→ **Problem to solve**
From the material below, return every line that includes "input".
*** Exercise data ***
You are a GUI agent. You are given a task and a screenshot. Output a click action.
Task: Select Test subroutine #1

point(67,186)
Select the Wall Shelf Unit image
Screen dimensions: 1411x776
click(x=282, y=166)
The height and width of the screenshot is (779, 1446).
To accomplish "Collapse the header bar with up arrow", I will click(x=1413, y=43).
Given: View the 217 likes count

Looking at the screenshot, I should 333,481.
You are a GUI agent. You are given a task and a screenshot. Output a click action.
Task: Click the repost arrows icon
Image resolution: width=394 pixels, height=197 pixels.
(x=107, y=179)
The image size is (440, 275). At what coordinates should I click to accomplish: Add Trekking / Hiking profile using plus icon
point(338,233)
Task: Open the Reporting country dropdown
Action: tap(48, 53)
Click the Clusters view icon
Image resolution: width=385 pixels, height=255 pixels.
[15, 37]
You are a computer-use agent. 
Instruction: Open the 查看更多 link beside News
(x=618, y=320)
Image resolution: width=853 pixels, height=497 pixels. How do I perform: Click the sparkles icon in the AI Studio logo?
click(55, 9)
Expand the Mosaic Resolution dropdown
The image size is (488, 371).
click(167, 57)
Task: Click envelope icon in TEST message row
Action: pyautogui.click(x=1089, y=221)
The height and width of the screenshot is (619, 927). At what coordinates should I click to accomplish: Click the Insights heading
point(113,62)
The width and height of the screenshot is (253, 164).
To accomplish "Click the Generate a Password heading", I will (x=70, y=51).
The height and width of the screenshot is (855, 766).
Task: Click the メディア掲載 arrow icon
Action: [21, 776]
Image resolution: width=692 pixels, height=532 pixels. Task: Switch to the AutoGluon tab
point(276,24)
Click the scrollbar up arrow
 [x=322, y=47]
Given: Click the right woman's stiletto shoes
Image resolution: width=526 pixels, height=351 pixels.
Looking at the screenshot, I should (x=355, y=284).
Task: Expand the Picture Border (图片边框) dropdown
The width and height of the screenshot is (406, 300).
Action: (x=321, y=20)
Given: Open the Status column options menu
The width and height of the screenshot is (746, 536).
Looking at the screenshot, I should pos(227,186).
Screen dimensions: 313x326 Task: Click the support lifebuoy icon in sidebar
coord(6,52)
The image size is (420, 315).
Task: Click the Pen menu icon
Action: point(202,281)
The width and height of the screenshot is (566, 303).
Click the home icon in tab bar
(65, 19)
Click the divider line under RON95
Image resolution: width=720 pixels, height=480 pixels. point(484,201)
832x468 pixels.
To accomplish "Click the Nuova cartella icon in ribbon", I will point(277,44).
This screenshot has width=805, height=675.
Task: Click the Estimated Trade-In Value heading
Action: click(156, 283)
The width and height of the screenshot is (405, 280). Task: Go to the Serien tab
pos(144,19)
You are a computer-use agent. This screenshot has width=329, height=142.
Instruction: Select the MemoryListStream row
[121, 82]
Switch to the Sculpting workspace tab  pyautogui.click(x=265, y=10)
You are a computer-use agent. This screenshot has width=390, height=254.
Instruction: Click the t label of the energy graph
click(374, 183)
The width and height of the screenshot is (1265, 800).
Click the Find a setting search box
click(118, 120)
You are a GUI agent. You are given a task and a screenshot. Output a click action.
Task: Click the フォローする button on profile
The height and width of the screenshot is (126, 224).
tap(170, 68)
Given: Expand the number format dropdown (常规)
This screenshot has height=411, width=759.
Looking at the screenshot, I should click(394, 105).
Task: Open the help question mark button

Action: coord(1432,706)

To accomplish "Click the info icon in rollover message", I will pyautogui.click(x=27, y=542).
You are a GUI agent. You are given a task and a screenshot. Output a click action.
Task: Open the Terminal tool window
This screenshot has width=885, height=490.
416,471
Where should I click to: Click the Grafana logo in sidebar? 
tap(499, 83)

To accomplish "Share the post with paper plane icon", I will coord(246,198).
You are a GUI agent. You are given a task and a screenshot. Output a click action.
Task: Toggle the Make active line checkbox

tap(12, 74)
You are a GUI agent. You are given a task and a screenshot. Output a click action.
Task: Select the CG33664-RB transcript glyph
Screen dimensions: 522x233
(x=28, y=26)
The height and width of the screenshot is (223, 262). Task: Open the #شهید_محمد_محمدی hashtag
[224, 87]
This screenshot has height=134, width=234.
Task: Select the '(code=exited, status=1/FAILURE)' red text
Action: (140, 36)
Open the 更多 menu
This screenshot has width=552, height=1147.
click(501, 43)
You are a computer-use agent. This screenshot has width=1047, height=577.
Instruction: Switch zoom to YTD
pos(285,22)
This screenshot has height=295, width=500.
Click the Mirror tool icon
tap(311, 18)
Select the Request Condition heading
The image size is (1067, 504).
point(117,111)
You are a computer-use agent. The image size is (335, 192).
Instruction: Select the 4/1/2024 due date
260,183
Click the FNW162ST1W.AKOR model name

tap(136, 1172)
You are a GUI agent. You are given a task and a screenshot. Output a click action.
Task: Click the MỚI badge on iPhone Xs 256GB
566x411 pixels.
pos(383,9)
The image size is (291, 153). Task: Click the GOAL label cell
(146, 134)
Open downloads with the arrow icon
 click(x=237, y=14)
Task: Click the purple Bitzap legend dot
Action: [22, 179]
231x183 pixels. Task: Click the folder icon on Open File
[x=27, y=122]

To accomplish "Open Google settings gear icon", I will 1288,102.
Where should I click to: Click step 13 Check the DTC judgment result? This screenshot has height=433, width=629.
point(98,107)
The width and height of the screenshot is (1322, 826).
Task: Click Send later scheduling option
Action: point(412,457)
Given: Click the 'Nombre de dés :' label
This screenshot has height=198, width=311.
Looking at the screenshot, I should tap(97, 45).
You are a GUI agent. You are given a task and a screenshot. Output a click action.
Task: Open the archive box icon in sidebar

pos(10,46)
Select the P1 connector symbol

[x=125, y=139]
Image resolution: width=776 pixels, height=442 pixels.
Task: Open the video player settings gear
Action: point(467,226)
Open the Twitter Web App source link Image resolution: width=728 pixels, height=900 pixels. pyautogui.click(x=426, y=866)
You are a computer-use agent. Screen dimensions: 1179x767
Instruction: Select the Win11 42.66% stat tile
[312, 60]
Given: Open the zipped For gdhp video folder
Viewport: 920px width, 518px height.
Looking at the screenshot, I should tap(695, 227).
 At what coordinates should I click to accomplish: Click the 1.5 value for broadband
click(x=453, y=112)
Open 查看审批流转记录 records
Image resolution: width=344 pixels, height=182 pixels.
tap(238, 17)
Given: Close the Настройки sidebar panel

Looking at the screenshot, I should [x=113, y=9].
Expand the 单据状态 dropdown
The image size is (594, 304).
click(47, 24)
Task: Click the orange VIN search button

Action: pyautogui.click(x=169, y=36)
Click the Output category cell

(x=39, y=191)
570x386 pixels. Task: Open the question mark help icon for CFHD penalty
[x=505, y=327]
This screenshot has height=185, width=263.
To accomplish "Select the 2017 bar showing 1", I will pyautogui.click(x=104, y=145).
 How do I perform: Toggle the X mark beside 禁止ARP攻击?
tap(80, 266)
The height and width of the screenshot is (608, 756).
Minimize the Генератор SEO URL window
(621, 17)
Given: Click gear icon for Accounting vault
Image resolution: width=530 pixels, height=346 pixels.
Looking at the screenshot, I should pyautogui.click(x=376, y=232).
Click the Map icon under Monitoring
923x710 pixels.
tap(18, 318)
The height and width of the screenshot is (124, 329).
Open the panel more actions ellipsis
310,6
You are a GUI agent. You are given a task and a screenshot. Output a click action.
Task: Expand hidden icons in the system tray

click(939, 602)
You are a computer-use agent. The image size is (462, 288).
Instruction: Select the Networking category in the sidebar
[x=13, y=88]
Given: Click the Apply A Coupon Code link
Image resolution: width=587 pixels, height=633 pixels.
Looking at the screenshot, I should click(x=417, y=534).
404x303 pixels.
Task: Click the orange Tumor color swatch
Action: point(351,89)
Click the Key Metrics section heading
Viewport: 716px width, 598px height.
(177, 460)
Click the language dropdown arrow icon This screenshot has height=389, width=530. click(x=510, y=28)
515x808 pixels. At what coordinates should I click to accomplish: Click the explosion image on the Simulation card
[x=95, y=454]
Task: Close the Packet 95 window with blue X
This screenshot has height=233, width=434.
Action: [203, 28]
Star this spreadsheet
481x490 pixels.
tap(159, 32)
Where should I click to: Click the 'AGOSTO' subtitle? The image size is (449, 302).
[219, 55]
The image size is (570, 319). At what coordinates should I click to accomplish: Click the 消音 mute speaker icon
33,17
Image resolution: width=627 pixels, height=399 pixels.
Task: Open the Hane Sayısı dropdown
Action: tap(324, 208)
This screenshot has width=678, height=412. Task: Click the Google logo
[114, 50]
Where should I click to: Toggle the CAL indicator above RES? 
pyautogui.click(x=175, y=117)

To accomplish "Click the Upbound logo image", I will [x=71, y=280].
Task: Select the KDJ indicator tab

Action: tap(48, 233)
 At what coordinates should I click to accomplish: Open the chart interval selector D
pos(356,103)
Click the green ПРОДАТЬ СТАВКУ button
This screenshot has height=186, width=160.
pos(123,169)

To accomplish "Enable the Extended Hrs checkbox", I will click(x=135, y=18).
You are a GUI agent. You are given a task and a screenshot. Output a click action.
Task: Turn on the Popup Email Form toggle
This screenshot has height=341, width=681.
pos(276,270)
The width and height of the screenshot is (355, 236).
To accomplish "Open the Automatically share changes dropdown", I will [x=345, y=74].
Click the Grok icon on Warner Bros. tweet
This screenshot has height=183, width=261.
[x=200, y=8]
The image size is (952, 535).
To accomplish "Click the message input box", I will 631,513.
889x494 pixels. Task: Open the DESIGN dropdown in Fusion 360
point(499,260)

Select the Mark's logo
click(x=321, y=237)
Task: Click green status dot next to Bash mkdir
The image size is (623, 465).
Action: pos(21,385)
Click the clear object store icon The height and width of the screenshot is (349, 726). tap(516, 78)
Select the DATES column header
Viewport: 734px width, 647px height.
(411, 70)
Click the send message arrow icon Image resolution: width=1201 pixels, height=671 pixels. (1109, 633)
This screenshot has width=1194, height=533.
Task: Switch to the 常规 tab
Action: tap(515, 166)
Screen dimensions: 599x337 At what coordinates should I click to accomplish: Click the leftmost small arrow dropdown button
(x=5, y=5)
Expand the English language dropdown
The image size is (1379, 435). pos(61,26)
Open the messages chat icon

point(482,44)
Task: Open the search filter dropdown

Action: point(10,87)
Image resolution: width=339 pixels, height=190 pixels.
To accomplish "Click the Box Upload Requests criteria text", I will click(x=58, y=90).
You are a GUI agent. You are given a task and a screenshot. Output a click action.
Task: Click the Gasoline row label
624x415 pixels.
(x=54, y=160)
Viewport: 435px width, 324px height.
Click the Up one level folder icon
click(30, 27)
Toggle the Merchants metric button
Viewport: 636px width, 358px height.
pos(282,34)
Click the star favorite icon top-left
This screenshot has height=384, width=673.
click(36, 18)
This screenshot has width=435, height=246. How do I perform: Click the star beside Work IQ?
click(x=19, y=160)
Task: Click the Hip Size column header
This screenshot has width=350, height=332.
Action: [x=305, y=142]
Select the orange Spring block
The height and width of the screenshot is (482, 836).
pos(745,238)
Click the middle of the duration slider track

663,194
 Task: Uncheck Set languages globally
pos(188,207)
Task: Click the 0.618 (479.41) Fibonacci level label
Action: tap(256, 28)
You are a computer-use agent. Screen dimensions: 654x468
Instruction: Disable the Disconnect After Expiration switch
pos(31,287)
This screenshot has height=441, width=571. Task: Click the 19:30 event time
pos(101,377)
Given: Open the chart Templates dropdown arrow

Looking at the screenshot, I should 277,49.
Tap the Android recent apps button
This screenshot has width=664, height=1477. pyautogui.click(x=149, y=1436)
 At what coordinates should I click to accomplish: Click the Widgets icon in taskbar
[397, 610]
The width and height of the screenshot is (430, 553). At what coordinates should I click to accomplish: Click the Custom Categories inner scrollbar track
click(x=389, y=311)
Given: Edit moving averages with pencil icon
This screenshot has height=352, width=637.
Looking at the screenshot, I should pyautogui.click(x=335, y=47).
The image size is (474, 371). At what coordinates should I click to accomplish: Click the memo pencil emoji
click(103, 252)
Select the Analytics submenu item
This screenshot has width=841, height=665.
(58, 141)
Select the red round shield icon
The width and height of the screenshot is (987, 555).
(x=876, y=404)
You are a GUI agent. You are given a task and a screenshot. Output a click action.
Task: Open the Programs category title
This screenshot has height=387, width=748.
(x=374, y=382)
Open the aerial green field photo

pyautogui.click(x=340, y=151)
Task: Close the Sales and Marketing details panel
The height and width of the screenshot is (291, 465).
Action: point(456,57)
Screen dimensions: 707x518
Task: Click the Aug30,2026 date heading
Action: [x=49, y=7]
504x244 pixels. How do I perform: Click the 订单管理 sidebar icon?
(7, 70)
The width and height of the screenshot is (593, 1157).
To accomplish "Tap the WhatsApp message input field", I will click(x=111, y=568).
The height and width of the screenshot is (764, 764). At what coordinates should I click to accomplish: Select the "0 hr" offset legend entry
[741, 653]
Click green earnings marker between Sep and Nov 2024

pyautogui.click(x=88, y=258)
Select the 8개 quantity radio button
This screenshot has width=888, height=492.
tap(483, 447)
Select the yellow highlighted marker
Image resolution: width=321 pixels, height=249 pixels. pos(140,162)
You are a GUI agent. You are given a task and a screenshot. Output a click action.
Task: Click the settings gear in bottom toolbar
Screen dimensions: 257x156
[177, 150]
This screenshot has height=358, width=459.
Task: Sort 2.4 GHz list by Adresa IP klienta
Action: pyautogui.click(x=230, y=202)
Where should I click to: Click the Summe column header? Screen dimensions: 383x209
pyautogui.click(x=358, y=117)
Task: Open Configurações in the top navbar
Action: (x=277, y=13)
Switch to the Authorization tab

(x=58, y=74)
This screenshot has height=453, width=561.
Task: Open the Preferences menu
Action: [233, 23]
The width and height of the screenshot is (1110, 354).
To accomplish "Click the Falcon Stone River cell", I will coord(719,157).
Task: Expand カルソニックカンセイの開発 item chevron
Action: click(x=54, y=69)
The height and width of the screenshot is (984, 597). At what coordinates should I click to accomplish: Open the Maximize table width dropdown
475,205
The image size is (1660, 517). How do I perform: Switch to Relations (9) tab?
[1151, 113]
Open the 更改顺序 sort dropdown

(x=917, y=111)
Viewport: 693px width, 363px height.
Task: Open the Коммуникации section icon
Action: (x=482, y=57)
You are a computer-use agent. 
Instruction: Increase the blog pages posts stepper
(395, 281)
*** End of Exercise data ***
→ **Output for this task**
To accomplish "Click the message input box", I will 631,513.
To accomplish "Tap the WhatsApp message input field", I will click(x=111, y=568).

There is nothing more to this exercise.